In the raging torrents of populist politics that currently threaten to sink the Western world, I once again find myself unable to take my eyes off the shipwreck that is U.S. news. Specifically, the election. Much has been made of "language" in this cycle, meaning bad language or insults. I'd like to note a much broader way in which language has worsened the situation.
The most important--some would say only--job of a writer is to choose words carefully, to say precisely what she means to say. This is not primarily so I, the writer, can go on to glory in my comparison of U.S. news to a shipwreck in the opening sentence. It is so the words mean to you, my reader, what I mean by them, and carry the intended power.
Words, and images, are often used lazily, however. (That sentence is an example--who misuses them? How lazy not to say.) For instance, I lived in the U.S.A. from 1972 to 2000. In all that time, as far as the news was concerned, "Muslims" meant people out to destroy innocent lives. Depending on who the U.S. was mad at at the time, they were Iranians, Palestinians, Libyans, or Iraqis (Iraqis were "good" in the 1980s, as were Afghan mujahideen). Since September 11, 2001, "Muslims" has meant al-Qaida, I.S., and now Syrians generally. But always, they were someone foreign screaming on TV.
Now it's 2016 and some Americans are being accused of "Islamophobia." What does that mean to them? All those decades and September 11 and all the rest of it, and now they want to deport the dentist down the street and it's a problem? Since when?
Another example is the phrase "political correctness." I first heard this on a jokey ad in 1989, about how people in the '60s had done drugs and had unsafe sex, because it was "politically correct" to do those kinds of things then. The joke was that Baby Boomers had had all the fun. But in the ensuing twenty-five years, political incorrectness has come to convey anything I want to say that someone, somewhere, doesn't like. The range is too wide to be meaningful.
For one person, it's saying "Merry Christmas" in a store. For another it's calling the President of the United States a n-----. Both of these happen in America, and both are constitutionally protected free speech, but there's a world of difference between them. That world of difference is not law enforcement or speech codes. It's taste.
We are supposed to be an evolving species. We're supposed to discover that x or y is "homophobic" and stop saying it, not because it's banned or politically incorrect, but because the gay person is our neighbor and gratuitously hurting someone is wrong.
It's one thing when an elderly white relative moans about how hard it is to remember not to say "colored people" anymore. But we don't expect this kind of thoughtlessness to spread unchecked into the public square.

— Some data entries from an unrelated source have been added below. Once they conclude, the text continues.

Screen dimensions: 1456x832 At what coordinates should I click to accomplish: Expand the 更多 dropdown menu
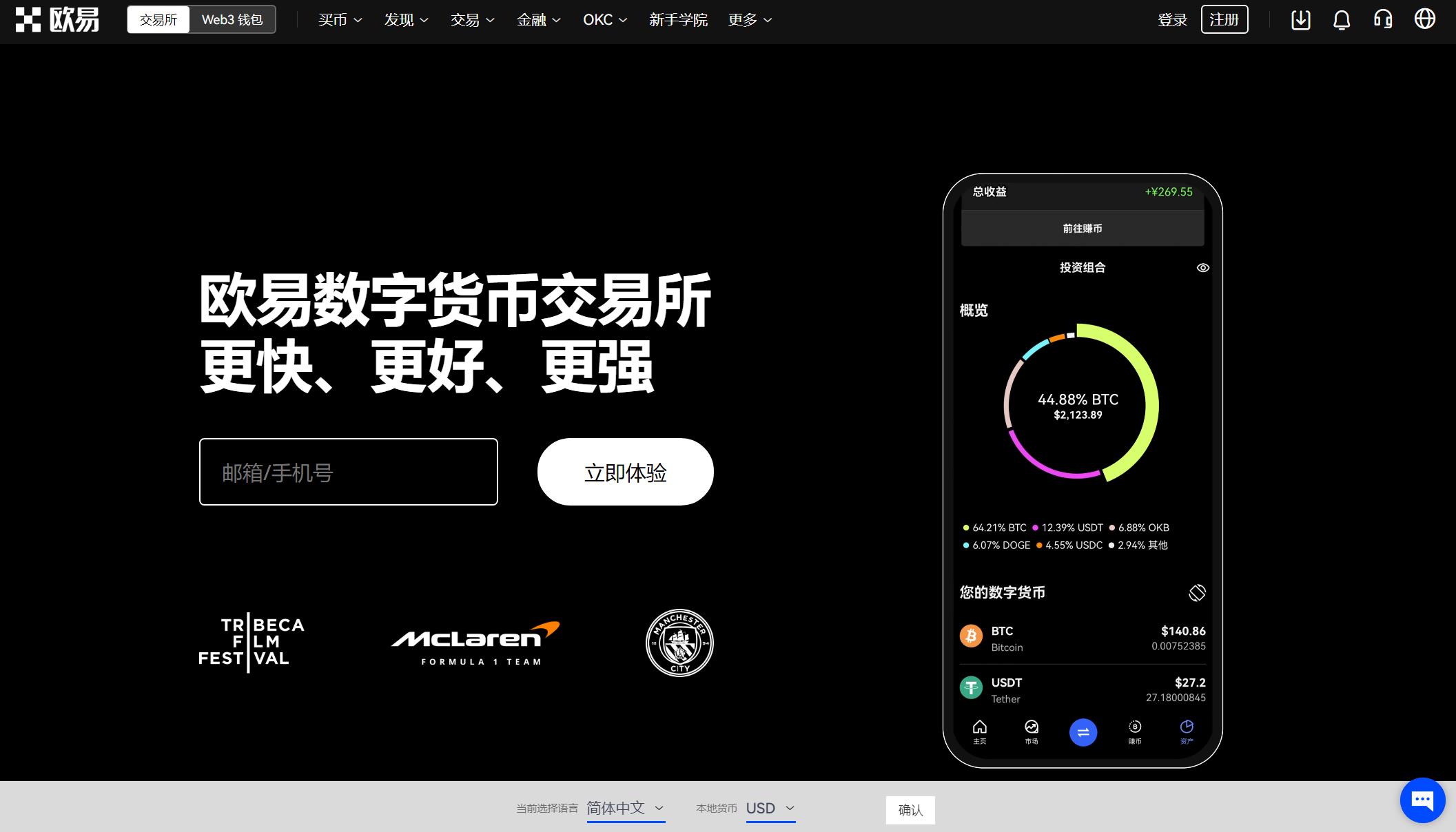point(750,20)
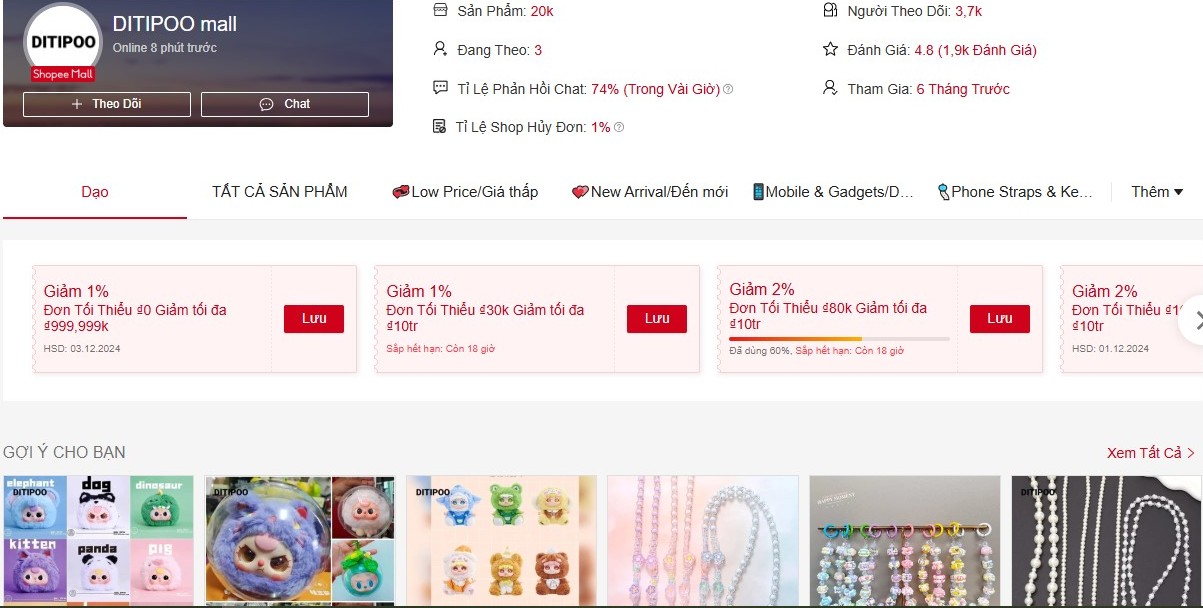
Task: Click the person icon next to Tham Gia
Action: click(x=830, y=88)
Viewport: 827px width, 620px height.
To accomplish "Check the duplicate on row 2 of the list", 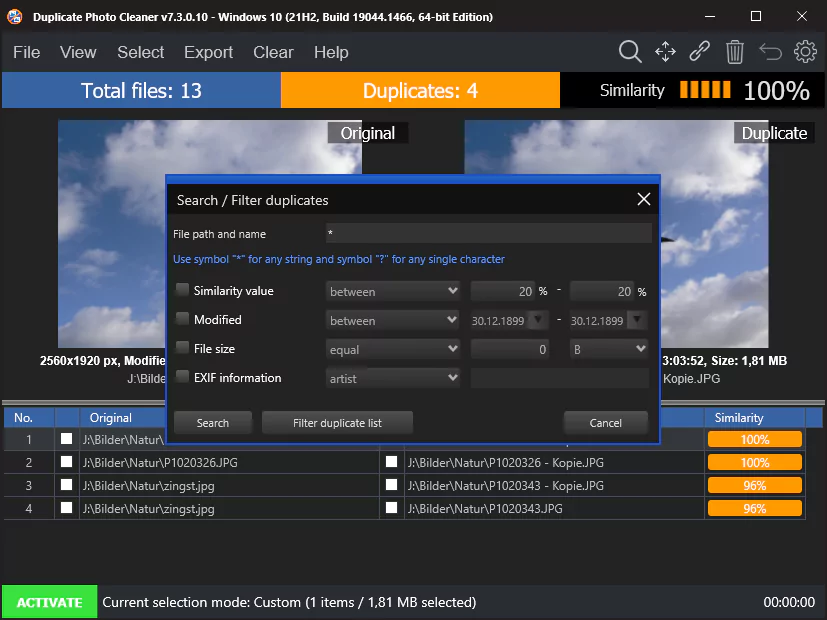I will pyautogui.click(x=391, y=462).
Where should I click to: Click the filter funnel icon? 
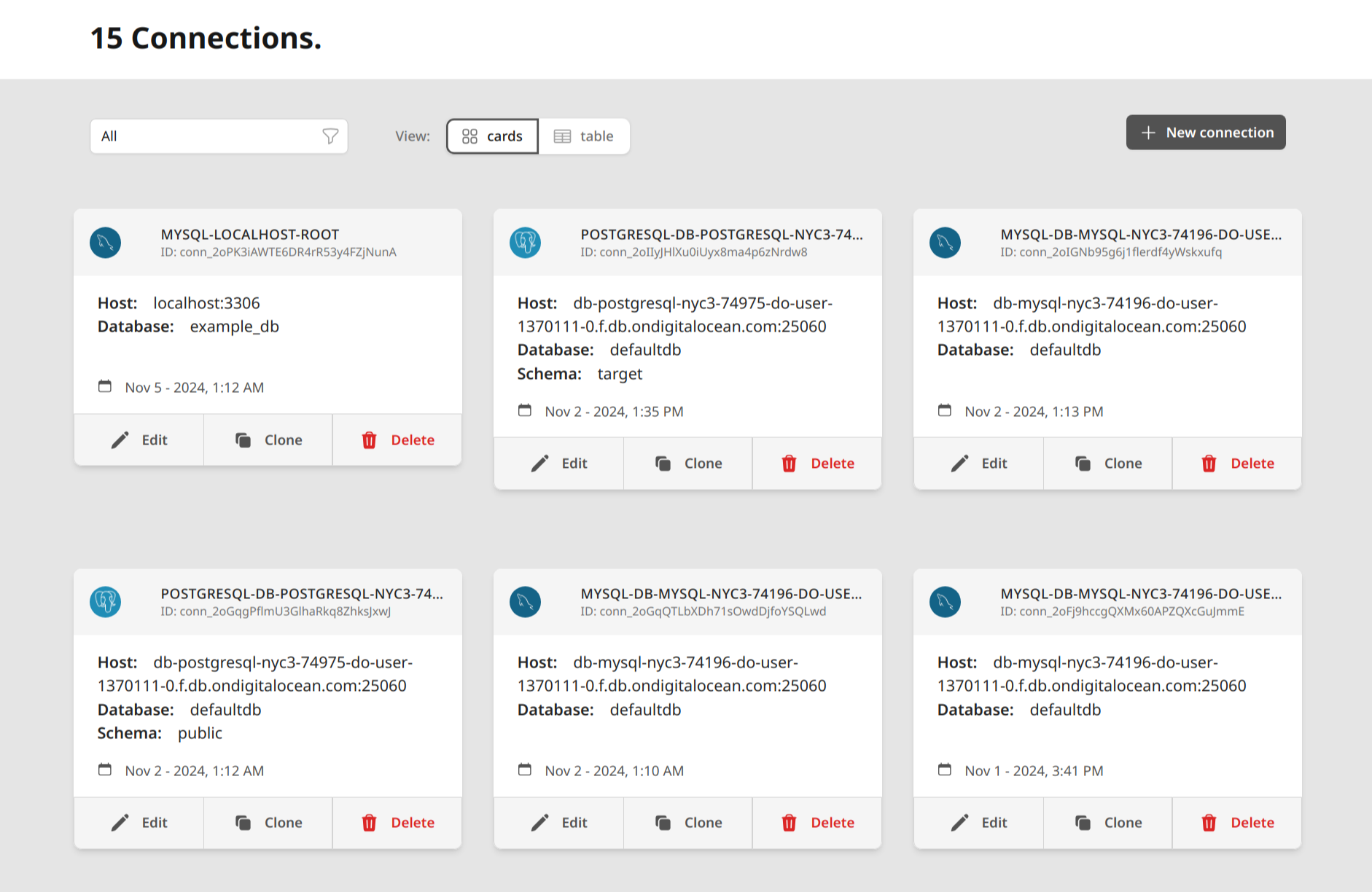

Because that's what it really is--thoughtlessness. Not thinking hard enough about the words we use and the harm that they can cause. Think of the insidious way in which Nazism, one of the worst atrocities of the twentieth or any other century, has been repeatedly and lazily used for comparisons. We hear this appalling misuse in phrases like soup Nazi, grammar Nazis, and feminazis. Further, every time Saddam, Assad, or any other brutal dictator stops being our guy and starts being the enemy, he is routinely compared to Hitler. (A brutal dictator like Chile's Pinochet, who assumed power after "our" September 11, 1973 coup, was not.)
The appeasement at Munich is trotted out every time we want to warn about some opponent's slippery slope. Every undeclared war, every "regime change," is compared to the sacrifices our forebears made in World War II--"would you not have stopped the Nazis??" T-shirts depicted George W. Bush as a terrorist, and Barack Obama is portrayed as a totalitarian intent on taking away our rights and guns. As a consequence, the original horrors have lost their power to shock.
After hearing about "Hitler" every five minutes for an entire lifetime, how are we supposed to recognize fascism when we actually see it?
The thoughtless misuse of words is not free speech. Freedom of speech is the freedom to call out, object, have rational argument, and protest. It involves choosing words and thinking about the consequences before we use them. In some world orders, the consequences of protest include being carried out on a stretcher.
When we hear a man longing for those good old days, we must not call that political incorrectness. We need to call it what it is, and hope crying wolf all those other times has not robbed the right words of their power.